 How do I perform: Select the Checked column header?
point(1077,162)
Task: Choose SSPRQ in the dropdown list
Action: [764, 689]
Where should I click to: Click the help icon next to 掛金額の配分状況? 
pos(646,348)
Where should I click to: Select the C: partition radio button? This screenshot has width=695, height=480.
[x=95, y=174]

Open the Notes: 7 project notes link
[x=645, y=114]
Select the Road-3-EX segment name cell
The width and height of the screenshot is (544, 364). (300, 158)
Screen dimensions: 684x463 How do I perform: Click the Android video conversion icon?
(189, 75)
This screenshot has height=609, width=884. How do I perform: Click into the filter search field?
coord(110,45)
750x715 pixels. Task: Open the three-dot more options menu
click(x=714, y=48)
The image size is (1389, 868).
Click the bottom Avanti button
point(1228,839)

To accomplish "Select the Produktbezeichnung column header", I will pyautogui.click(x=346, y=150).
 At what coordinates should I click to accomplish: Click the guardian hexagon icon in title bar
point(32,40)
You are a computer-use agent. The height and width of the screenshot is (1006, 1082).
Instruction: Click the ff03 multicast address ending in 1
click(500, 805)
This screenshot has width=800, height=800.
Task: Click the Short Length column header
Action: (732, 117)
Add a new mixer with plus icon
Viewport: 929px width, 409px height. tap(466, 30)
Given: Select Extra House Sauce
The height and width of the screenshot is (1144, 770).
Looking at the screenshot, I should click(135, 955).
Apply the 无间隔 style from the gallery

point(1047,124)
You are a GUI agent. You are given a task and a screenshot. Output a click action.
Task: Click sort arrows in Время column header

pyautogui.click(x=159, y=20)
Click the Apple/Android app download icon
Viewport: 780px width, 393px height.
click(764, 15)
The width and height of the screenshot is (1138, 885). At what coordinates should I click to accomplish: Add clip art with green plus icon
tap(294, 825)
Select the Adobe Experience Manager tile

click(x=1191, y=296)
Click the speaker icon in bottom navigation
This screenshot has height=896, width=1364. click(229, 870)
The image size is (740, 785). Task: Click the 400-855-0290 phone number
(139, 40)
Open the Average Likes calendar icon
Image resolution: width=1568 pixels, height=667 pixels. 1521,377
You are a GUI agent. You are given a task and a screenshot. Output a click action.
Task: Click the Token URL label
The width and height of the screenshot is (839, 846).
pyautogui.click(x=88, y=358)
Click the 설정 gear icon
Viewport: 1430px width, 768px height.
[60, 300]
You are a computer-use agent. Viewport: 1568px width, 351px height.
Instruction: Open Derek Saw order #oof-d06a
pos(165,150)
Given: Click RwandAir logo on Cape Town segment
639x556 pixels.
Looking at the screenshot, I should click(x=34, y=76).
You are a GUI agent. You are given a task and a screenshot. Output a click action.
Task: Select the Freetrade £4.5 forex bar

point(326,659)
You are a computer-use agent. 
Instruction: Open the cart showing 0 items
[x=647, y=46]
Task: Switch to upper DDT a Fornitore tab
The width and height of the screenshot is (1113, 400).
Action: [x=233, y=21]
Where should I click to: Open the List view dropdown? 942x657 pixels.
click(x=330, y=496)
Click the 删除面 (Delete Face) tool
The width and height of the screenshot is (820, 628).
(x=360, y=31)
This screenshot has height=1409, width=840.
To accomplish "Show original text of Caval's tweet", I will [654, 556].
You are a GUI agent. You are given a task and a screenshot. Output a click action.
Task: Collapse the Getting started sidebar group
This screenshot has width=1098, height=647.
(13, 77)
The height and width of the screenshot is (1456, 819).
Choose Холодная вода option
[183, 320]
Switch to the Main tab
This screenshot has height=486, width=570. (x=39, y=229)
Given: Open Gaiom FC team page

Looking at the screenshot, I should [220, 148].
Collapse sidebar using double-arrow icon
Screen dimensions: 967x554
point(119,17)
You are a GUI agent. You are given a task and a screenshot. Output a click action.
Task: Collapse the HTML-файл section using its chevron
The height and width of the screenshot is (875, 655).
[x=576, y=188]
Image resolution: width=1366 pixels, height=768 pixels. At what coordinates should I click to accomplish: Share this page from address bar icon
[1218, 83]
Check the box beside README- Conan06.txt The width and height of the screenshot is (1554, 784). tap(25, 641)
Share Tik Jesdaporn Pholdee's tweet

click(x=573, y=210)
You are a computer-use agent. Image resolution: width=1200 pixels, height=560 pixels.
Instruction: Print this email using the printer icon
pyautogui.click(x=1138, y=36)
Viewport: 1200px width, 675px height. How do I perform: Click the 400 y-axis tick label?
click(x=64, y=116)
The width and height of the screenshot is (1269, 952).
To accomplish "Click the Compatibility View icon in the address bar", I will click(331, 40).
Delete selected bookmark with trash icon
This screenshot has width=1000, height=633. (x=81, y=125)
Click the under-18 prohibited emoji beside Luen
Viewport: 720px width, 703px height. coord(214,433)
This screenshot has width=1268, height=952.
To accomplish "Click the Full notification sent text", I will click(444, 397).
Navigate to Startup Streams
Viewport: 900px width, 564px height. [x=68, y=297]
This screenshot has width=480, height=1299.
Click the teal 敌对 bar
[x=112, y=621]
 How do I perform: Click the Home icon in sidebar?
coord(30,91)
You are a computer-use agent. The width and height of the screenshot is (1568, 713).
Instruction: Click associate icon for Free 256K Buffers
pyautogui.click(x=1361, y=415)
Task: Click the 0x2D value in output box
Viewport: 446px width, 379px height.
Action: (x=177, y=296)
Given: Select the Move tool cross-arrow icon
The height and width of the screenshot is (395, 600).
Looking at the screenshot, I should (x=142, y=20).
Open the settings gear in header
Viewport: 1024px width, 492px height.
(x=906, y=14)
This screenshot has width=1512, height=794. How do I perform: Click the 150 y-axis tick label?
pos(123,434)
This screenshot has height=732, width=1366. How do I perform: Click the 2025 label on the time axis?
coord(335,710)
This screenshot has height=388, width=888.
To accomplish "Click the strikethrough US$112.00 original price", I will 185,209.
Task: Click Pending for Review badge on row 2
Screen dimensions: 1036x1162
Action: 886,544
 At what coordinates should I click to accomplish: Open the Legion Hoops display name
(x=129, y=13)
===============
Reproduce all of the material verbatim.

 How do I perform: Select the Checked column header?
point(1077,162)
Task: Choose SSPRQ in the dropdown list
Action: [764, 689]
Where should I click to: Click the help icon next to 掛金額の配分状況? 
pos(646,348)
Where should I click to: Select the C: partition radio button? This screenshot has width=695, height=480.
[x=95, y=174]

Open the Notes: 7 project notes link
[x=645, y=114]
Select the Road-3-EX segment name cell
The width and height of the screenshot is (544, 364). (300, 158)
Screen dimensions: 684x463 How do I perform: Click the Android video conversion icon?
(189, 75)
This screenshot has height=609, width=884. How do I perform: Click into the filter search field?
coord(110,45)
750x715 pixels. Task: Open the three-dot more options menu
click(x=714, y=48)
The image size is (1389, 868).
Click the bottom Avanti button
point(1228,839)

To accomplish "Select the Produktbezeichnung column header", I will pyautogui.click(x=346, y=150).
 At what coordinates should I click to accomplish: Click the guardian hexagon icon in title bar
point(32,40)
You are a computer-use agent. The height and width of the screenshot is (1006, 1082).
Instruction: Click the ff03 multicast address ending in 1
click(500, 805)
This screenshot has width=800, height=800.
Task: Click the Short Length column header
Action: (732, 117)
Add a new mixer with plus icon
Viewport: 929px width, 409px height. tap(466, 30)
Given: Select Extra House Sauce
The height and width of the screenshot is (1144, 770).
Looking at the screenshot, I should click(135, 955).
Apply the 无间隔 style from the gallery

point(1047,124)
You are a GUI agent. You are given a task and a screenshot. Output a click action.
Task: Click sort arrows in Время column header

pyautogui.click(x=159, y=20)
Click the Apple/Android app download icon
Viewport: 780px width, 393px height.
click(764, 15)
The width and height of the screenshot is (1138, 885). At what coordinates should I click to accomplish: Add clip art with green plus icon
tap(294, 825)
Select the Adobe Experience Manager tile

click(x=1191, y=296)
Click the speaker icon in bottom navigation
This screenshot has height=896, width=1364. click(229, 870)
The image size is (740, 785). Task: Click the 400-855-0290 phone number
(139, 40)
Open the Average Likes calendar icon
Image resolution: width=1568 pixels, height=667 pixels. 1521,377
You are a GUI agent. You are given a task and a screenshot. Output a click action.
Task: Click the Token URL label
The width and height of the screenshot is (839, 846).
pyautogui.click(x=88, y=358)
Click the 설정 gear icon
Viewport: 1430px width, 768px height.
[60, 300]
You are a computer-use agent. Viewport: 1568px width, 351px height.
Instruction: Open Derek Saw order #oof-d06a
pos(165,150)
Given: Click RwandAir logo on Cape Town segment
639x556 pixels.
Looking at the screenshot, I should click(x=34, y=76).
You are a GUI agent. You are given a task and a screenshot. Output a click action.
Task: Select the Freetrade £4.5 forex bar

point(326,659)
You are a computer-use agent. 
Instruction: Open the cart showing 0 items
[x=647, y=46]
Task: Switch to upper DDT a Fornitore tab
The width and height of the screenshot is (1113, 400).
Action: [x=233, y=21]
Where should I click to: Open the List view dropdown? 942x657 pixels.
click(x=330, y=496)
Click the 删除面 (Delete Face) tool
The width and height of the screenshot is (820, 628).
(x=360, y=31)
This screenshot has height=1409, width=840.
To accomplish "Show original text of Caval's tweet", I will [654, 556].
You are a GUI agent. You are given a task and a screenshot. Output a click action.
Task: Collapse the Getting started sidebar group
This screenshot has width=1098, height=647.
(13, 77)
The height and width of the screenshot is (1456, 819).
Choose Холодная вода option
[183, 320]
Switch to the Main tab
This screenshot has height=486, width=570. (x=39, y=229)
Given: Open Gaiom FC team page

Looking at the screenshot, I should [220, 148].
Collapse sidebar using double-arrow icon
Screen dimensions: 967x554
point(119,17)
You are a GUI agent. You are given a task and a screenshot. Output a click action.
Task: Collapse the HTML-файл section using its chevron
The height and width of the screenshot is (875, 655).
[x=576, y=188]
Image resolution: width=1366 pixels, height=768 pixels. At what coordinates should I click to accomplish: Share this page from address bar icon
[1218, 83]
Check the box beside README- Conan06.txt The width and height of the screenshot is (1554, 784). tap(25, 641)
Share Tik Jesdaporn Pholdee's tweet

click(x=573, y=210)
You are a computer-use agent. Image resolution: width=1200 pixels, height=560 pixels.
Instruction: Print this email using the printer icon
pyautogui.click(x=1138, y=36)
Viewport: 1200px width, 675px height. How do I perform: Click the 400 y-axis tick label?
click(x=64, y=116)
The width and height of the screenshot is (1269, 952).
To accomplish "Click the Compatibility View icon in the address bar", I will click(331, 40).
Delete selected bookmark with trash icon
This screenshot has width=1000, height=633. (x=81, y=125)
Click the under-18 prohibited emoji beside Luen
Viewport: 720px width, 703px height. coord(214,433)
This screenshot has width=1268, height=952.
To accomplish "Click the Full notification sent text", I will click(444, 397).
Navigate to Startup Streams
Viewport: 900px width, 564px height. [x=68, y=297]
This screenshot has width=480, height=1299.
Click the teal 敌对 bar
[x=112, y=621]
 How do I perform: Click the Home icon in sidebar?
coord(30,91)
You are a computer-use agent. The width and height of the screenshot is (1568, 713).
Instruction: Click associate icon for Free 256K Buffers
pyautogui.click(x=1361, y=415)
Task: Click the 0x2D value in output box
Viewport: 446px width, 379px height.
Action: (x=177, y=296)
Given: Select the Move tool cross-arrow icon
The height and width of the screenshot is (395, 600).
Looking at the screenshot, I should (x=142, y=20).
Open the settings gear in header
Viewport: 1024px width, 492px height.
(x=906, y=14)
This screenshot has width=1512, height=794. How do I perform: Click the 150 y-axis tick label?
pos(123,434)
This screenshot has height=732, width=1366. How do I perform: Click the 2025 label on the time axis?
coord(335,710)
This screenshot has height=388, width=888.
To accomplish "Click the strikethrough US$112.00 original price", I will 185,209.
Task: Click Pending for Review badge on row 2
Screen dimensions: 1036x1162
Action: 886,544
 At what coordinates should I click to accomplish: Open the Legion Hoops display name
(x=129, y=13)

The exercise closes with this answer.